Dia tumbuh melihat dan menyadari apapun yang ada di sekelilingnya
Dia tumbuh dengan perintah harus prihatin dengan semua hal
Dari hal kecil yang mungkin sangat menyedihkan, jadi terasa sebuah anugerah yang luar biasa
Harus bersyukur.
Terpatri permanen dalam pola pikirnya,
Sampai pernah dia takut punya harapan,
Dia pernah takut punya keinginan,
Karena hal seperti itu akan terasa sangat serakah dan akan berakhir merasa bersalah entah pada siapa
Mungkin, pada dirinya sendiri di hari kemarin.
Sesekali ingin berani jatuh cinta selayaknya remaja yang penuh gairah.
Namun Lagi-lagi selalu berakhir takut, karena merasa belum layak dan mampu.
Serakah. Egois. Tidak tahu diri.
Begitu suara hatinya mengingatkan.
Dia tidak takut sendiri
Seringkali ia menantang kesendirian
Entah mau membuktikan kesiapa
Padahal sepertinya, ia hanya takut merasa bergantung dan akan mati konyol saat ditinggal tiba-tiba.
Penakut dan pengecut.
Tantangan seperti sebuah hadiah yang harus ia ambil.

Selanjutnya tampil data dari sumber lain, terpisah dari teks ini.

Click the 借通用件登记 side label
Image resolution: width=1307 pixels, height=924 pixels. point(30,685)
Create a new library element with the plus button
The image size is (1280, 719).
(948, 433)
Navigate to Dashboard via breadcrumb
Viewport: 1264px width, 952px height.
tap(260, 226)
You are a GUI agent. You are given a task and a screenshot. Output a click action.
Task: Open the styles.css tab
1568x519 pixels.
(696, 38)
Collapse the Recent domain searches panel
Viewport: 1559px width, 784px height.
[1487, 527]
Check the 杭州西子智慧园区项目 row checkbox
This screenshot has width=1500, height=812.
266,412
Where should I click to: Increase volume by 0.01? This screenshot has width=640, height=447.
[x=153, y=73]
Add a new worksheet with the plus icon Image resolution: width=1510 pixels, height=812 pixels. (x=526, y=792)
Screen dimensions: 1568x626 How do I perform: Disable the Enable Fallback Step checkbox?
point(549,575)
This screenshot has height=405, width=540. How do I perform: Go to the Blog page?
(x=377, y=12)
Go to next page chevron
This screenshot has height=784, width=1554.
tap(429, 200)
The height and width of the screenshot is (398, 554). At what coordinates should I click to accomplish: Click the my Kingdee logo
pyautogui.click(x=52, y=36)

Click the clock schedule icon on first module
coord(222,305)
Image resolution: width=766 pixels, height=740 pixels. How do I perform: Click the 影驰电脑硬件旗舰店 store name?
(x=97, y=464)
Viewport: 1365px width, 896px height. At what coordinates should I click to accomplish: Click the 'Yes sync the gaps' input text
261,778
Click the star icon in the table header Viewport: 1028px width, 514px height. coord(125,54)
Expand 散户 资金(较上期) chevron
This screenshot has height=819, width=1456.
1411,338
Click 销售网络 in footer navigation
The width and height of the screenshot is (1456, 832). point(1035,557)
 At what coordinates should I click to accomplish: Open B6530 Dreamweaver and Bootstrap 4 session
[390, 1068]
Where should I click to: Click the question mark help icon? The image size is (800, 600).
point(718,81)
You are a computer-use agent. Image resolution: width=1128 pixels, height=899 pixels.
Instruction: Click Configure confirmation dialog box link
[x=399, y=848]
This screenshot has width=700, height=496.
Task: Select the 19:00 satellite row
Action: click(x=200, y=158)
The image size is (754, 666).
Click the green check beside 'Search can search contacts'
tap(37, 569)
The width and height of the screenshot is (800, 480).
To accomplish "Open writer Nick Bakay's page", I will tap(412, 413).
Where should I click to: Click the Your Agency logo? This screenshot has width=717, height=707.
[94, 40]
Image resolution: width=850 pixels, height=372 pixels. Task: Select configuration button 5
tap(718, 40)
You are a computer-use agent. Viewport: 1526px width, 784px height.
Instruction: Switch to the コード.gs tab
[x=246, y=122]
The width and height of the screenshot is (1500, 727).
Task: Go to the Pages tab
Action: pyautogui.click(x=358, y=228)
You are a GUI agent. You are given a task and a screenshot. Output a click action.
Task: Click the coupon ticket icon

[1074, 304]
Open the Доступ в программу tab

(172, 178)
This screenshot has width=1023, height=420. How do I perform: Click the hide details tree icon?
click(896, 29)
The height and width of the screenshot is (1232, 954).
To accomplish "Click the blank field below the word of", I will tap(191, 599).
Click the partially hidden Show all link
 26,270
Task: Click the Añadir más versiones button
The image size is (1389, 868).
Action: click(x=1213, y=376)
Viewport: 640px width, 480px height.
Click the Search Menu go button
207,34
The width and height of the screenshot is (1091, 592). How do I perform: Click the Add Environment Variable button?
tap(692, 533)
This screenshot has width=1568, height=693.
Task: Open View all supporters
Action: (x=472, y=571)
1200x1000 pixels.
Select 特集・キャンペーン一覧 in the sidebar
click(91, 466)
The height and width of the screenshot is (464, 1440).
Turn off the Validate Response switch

Jika kebahagiaan menghampiri nya, pikiran itu akan selalu mengelilinginya
"Hal apa yang akan hilang selanjutnya?"
Terbiasa harus berlari agar tak tertinggal,
Jadi malah suka berlari untuk meninggalkan.
Hanya karena ia takut ditinggal lebih dulu.
Dia hidup untuk sepasang kekasih yang menjadi perantara hidupnya di dunia.
Lepas dari itu, dia harus berpikir keras untuk apa selanjutnya.
Untuk diri sendiri? Sepertinya terlalu muluk-muluk.
Dia selalu di penuhi dengan cinta Tuhan
Walaupun dia seringkali tidak tahu diri
Ini bagian kecil dari keasliannya.
Apa yg ia rasakan, resahkan dan takutkan.
Hidup terus berjalan
Ia, kadang berjalan pelan kadang lari tergesa gesa.
Kadang ia diam, menoleh kebelakang dan hampir tertinggal.
Dia masih melanjutkan pikirannya
Pikiran yang mungkin masih mentah atau pikiran yang terlalu dangkal.
Mungkin dia, hanya kurang pandai bersyukur.